(Rows of pointing data)
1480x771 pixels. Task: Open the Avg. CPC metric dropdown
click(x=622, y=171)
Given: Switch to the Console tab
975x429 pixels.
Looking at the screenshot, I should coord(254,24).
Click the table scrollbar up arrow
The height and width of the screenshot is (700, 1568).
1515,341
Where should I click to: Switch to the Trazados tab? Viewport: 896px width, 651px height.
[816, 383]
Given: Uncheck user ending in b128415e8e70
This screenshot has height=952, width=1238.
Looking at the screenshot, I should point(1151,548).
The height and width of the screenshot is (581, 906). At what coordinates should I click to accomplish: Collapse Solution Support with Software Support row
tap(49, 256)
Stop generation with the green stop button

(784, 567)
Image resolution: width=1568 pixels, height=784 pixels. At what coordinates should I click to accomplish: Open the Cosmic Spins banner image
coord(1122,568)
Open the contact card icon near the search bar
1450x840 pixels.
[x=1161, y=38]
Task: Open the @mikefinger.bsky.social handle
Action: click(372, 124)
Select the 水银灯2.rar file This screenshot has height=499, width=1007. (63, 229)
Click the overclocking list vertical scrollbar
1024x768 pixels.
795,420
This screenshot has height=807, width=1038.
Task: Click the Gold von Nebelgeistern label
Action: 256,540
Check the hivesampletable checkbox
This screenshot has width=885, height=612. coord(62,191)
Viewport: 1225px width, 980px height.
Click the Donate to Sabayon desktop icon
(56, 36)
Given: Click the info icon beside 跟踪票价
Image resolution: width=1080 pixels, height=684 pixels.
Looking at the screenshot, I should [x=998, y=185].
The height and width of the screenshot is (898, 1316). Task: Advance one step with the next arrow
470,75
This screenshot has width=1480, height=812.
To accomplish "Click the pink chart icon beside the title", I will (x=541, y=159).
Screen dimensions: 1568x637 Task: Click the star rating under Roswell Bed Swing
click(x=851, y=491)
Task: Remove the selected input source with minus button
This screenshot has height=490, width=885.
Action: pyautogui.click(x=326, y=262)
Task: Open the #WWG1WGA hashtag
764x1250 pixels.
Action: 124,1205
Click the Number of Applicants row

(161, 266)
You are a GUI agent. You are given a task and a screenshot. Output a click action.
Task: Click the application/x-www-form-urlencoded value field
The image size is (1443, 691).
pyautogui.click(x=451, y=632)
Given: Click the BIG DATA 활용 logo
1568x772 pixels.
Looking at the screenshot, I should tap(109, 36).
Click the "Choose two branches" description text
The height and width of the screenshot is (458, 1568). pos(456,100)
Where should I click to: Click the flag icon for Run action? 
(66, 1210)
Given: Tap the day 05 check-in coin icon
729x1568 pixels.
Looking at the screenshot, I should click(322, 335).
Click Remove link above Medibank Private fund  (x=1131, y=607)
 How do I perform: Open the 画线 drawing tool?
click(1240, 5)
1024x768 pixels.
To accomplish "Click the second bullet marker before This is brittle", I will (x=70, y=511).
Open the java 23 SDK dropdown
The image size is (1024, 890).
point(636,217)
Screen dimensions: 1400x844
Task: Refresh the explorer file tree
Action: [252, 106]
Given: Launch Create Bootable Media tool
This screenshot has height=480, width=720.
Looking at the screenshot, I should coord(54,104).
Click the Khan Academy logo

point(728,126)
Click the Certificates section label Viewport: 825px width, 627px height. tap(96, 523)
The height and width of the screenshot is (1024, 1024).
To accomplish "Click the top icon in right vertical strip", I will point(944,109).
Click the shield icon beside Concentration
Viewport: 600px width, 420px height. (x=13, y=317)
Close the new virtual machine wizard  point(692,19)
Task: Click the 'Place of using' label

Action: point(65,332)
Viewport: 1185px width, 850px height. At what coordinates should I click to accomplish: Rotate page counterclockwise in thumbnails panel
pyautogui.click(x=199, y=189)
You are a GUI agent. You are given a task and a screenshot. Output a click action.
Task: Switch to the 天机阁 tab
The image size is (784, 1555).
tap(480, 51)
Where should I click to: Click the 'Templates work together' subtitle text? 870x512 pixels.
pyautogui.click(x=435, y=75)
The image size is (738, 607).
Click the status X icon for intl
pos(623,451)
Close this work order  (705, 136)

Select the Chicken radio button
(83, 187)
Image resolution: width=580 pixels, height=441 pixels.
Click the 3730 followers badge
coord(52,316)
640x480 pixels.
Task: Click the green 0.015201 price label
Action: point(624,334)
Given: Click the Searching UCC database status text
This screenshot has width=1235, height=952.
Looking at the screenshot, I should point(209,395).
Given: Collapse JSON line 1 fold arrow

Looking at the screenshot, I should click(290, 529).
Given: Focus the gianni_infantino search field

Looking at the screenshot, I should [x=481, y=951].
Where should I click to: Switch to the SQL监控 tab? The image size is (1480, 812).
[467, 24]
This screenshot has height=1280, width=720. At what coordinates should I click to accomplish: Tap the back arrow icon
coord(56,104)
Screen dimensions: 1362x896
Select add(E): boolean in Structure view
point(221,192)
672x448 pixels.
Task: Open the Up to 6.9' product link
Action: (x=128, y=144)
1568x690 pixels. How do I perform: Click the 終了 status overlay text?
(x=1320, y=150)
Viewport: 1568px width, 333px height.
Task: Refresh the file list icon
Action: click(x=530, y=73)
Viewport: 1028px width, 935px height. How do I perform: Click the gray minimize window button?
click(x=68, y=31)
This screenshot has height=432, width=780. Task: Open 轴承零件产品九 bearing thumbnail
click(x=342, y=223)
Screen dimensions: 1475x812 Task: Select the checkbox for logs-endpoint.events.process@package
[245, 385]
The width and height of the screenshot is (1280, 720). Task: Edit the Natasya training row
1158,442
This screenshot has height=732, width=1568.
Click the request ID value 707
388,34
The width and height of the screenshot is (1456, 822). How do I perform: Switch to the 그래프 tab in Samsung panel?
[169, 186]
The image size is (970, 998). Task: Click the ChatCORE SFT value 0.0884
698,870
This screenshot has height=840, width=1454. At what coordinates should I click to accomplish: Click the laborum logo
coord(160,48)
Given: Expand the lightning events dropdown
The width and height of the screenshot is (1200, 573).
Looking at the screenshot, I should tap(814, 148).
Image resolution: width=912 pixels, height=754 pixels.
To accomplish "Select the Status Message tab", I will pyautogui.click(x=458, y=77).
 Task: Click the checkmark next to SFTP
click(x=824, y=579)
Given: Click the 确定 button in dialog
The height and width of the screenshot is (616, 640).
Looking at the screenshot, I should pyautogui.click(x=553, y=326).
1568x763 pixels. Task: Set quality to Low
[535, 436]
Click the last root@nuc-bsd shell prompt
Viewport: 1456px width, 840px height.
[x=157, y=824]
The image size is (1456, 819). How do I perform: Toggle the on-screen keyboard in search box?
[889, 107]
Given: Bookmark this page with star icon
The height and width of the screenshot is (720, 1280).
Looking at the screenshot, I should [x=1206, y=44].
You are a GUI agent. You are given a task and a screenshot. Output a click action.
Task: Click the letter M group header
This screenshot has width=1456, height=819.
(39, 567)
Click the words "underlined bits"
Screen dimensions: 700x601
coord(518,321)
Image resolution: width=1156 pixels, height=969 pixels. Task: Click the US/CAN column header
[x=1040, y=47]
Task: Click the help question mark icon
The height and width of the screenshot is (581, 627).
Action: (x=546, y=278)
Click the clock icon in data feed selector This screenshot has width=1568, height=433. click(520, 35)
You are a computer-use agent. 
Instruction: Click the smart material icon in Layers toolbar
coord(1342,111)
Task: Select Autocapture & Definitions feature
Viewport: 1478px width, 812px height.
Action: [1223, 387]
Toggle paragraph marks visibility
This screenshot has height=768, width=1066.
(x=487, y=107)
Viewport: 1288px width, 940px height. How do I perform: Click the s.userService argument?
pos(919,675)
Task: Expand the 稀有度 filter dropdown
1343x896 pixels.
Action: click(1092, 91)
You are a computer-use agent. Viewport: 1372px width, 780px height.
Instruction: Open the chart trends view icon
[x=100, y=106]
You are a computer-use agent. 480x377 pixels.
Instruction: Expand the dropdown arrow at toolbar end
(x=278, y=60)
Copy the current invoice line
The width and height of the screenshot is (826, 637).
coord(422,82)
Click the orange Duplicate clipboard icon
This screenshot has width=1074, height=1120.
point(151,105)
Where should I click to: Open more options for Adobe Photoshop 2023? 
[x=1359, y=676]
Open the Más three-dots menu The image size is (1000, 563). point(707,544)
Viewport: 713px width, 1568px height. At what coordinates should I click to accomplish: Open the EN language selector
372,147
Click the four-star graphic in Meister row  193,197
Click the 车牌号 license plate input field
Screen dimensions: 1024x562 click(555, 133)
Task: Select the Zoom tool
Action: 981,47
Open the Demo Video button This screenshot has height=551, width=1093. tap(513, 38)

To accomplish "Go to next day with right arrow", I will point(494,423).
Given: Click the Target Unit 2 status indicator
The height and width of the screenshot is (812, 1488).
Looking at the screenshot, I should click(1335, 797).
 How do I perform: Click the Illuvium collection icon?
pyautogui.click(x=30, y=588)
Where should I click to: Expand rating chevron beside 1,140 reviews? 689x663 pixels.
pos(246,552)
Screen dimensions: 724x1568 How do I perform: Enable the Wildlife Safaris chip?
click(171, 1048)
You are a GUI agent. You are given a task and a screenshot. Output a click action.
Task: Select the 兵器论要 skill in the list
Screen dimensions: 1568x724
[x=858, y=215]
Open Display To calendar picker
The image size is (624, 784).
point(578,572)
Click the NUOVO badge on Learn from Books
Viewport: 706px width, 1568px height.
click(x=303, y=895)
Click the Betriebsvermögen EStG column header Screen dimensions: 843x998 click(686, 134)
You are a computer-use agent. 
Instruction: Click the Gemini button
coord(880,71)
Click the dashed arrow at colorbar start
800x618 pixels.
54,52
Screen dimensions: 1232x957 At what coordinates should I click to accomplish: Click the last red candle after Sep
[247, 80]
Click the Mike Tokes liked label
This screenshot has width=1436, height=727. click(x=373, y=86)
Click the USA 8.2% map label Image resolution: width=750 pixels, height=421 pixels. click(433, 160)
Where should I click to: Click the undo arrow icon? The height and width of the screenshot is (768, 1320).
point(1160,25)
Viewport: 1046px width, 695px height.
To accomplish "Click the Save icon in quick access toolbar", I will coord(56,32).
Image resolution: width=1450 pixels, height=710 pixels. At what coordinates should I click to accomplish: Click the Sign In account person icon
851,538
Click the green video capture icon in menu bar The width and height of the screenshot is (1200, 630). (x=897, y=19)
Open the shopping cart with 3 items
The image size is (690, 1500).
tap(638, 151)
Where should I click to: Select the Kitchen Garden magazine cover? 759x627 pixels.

- _Short task_
Copy out the lines from the one with "I will point(494,423)." up to and including the one with "Looking at the screenshot, I should click(1335, 797).", keeping every character as it is.

- _Correct answer_
To accomplish "Go to next day with right arrow", I will point(494,423).
Given: Click the Target Unit 2 status indicator
The height and width of the screenshot is (812, 1488).
Looking at the screenshot, I should click(1335, 797).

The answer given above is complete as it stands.